Here at the 51st Interscience Conference on Antimicrobial Agents and Chemotherapy, senior author Ana Gales, MD, PhD, professor of medicine in the division of infectious disease at the Universidade Federal de São Paulo, Brazil, presented evidence of the Klebsiella pneumoniae carbapenemase (KPC) gene in nosocomial pathogens and in environmental bacteria present in hospital sewage.

The KPC gene, initially found in K pneumoniae (hence the designation), was within transposons carried by plasmids in diverse bacterial genera, indicating its potential to transfer and spread across a wide range of hosts.

Dr. Ana Gales

KPC can inactivate all β-lactam antibiotics, Dr. Gales said. Its spread, therefore, jeopardizes the ability to prescribe many antibiotics to treat infections.

No law in Brazil requires the treatment of hospital effluent before it is released into the public sewage system. Dr. Gales explained that contact between clinical pathogens and environmental bacteria, with selective pressure from broad-spectrum antimicrobials, is perfect for the exchange and spread of resistance genes.

The investigators collected samples of sewage from a large university hospital; cultured, isolated, and reisolated bacteria; and then identified isolates using matrix-assisted laser desorption/ionization – time-of-flight mass spectrometry, with the genus confirmed by 16S recombinant DNA sequencing for all KPC producers. Antimicrobial susceptibility was determined with standard disc diffusion and agar dilution methods.
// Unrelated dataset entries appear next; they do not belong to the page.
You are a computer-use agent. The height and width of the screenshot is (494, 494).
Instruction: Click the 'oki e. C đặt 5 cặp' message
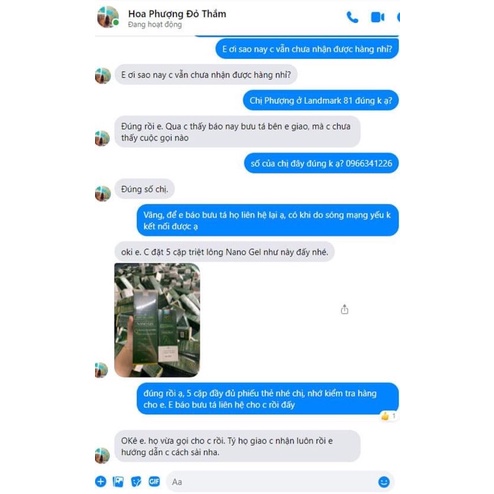(224, 252)
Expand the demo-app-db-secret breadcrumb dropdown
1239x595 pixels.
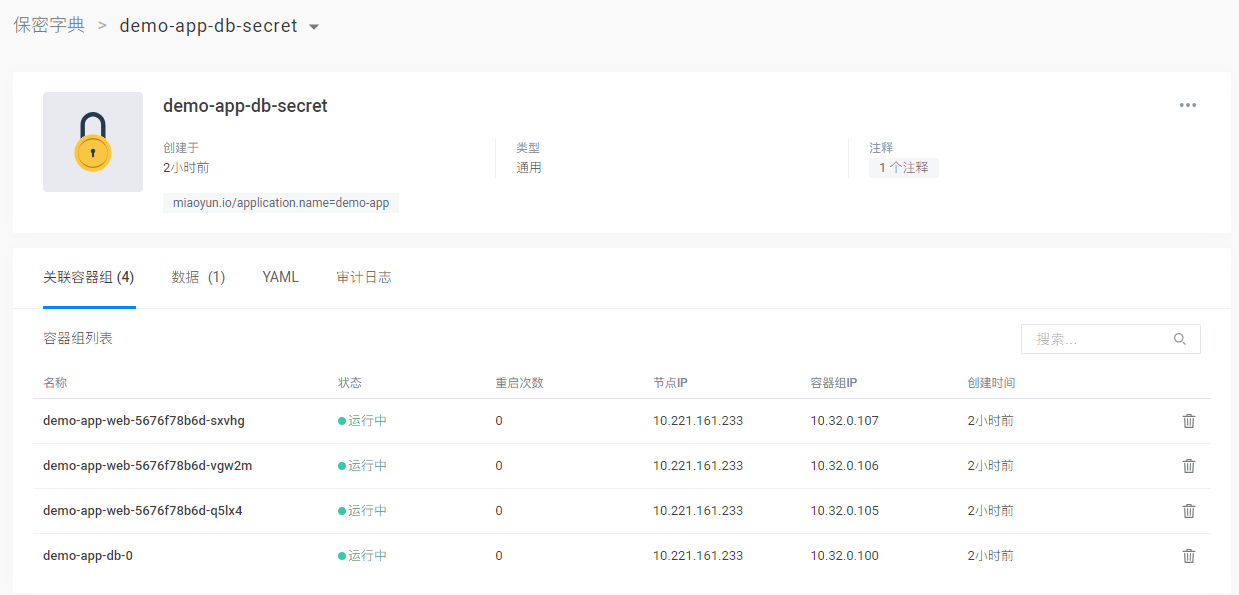[314, 27]
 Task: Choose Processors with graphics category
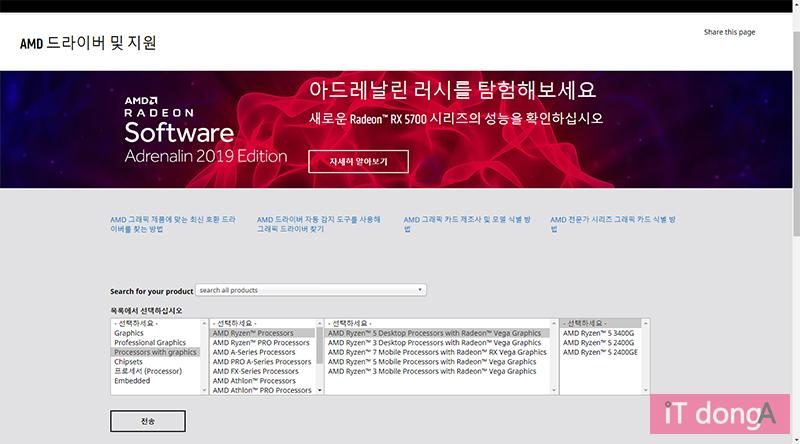tap(155, 352)
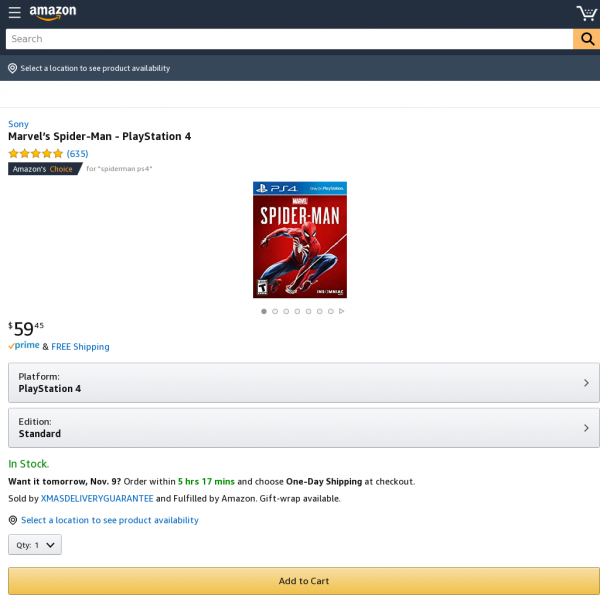Viewport: 600px width, 600px height.
Task: Click the location pin in header bar
Action: 13,68
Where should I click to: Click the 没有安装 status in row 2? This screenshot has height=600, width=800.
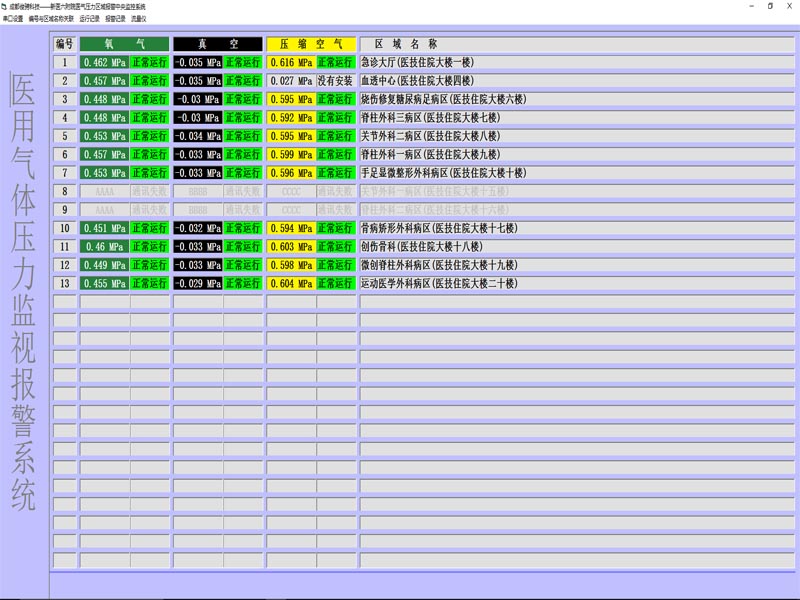[336, 81]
KPC-encoding genes were searched for by amplification, using polymerase chain reactions, and then by doing Southern blots, using a probe specific for the bla KPC-2 gene.

A total of 130 Gram-negative bacteria types were recovered from the sewage, of which 21 carried the KPC-encoding gene. The majority of isolates were Enterobacter, Citrobacter, Kluyvera, and Raoultella species. Bacterial mating assays were successful for all isolates, indicating that the gene was carried on plasmids.

For the first time, KPC was identified in Aeromonas and Kluyvera species, considered to be predominantly environmental bacteria. No clinical isolates of these bacteria producing KPC were recovered by the microbiology laboratory during the study period, suggesting that the bacteria had picked up the KPC-encoding gene in the hospital's sewage. The investigators therefore concluded that these species could act as opportunistic pathogens or resistance reservoirs that might accelerate antimicrobial resistance in the community.

"We don't know...if these isolates will survive carrying the resistance genes in the environment or not," Dr. Gales told Medscape Medical News. She plans a second phase of the study to sample water in reservoirs after it has been through the community sewage treatment process.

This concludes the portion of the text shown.